▶ DATA FOR THIS TASK
☆ ☆ ☆ ☆ ☆ ☆ ☆

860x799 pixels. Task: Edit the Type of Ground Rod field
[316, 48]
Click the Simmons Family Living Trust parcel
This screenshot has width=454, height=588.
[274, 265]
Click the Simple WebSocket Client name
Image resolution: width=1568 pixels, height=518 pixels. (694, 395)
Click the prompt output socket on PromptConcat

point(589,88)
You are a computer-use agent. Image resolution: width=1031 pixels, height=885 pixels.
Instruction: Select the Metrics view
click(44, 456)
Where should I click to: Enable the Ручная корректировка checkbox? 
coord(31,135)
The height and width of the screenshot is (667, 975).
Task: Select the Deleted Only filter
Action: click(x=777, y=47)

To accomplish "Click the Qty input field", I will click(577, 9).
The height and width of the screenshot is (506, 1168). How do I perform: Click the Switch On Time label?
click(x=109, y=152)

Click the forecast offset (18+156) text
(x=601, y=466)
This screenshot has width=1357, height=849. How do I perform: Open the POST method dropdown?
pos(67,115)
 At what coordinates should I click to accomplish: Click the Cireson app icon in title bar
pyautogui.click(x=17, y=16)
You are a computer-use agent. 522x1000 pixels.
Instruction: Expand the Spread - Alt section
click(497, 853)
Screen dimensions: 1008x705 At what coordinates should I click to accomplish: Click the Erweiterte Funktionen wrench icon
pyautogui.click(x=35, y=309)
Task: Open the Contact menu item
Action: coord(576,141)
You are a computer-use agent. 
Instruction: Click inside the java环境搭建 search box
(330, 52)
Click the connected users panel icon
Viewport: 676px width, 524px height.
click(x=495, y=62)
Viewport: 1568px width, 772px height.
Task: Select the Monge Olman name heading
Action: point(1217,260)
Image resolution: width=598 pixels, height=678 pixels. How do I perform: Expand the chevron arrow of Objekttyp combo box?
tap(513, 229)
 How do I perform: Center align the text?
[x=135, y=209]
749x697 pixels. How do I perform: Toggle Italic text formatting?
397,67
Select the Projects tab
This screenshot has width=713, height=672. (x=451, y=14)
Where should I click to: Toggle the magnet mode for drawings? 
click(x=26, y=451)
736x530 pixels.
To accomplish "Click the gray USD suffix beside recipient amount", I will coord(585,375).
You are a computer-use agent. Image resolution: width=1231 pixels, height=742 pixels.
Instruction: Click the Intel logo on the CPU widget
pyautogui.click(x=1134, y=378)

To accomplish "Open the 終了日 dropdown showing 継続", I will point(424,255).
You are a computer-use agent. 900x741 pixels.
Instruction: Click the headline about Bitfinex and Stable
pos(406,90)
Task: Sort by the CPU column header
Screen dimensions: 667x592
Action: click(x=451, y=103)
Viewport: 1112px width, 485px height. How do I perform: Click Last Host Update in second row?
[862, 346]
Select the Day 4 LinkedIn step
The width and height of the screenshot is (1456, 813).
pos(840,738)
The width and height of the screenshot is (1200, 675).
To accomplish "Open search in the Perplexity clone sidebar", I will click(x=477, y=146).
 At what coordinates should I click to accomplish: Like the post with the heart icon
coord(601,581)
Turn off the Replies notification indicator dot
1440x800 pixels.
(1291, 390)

☆ ☆ ☆ ☆ ☆ ☆ ☆

▶ HOW TO COMPLETE THIS TASK
Of the lines above, output exactly those from the line bearing "Image resolution: width=598" through the line bearing "You are a computer-use agent. 900x741 pixels.", inclusive.

▶ PROBLEM SOLUTION
Image resolution: width=598 pixels, height=678 pixels. How do I perform: Expand the chevron arrow of Objekttyp combo box?
tap(513, 229)
 How do I perform: Center align the text?
[x=135, y=209]
749x697 pixels. How do I perform: Toggle Italic text formatting?
397,67
Select the Projects tab
This screenshot has width=713, height=672. (x=451, y=14)
Where should I click to: Toggle the magnet mode for drawings? 
click(x=26, y=451)
736x530 pixels.
To accomplish "Click the gray USD suffix beside recipient amount", I will coord(585,375).
You are a computer-use agent. Image resolution: width=1231 pixels, height=742 pixels.
Instruction: Click the Intel logo on the CPU widget
pyautogui.click(x=1134, y=378)

To accomplish "Open the 終了日 dropdown showing 継続", I will point(424,255).
You are a computer-use agent. 900x741 pixels.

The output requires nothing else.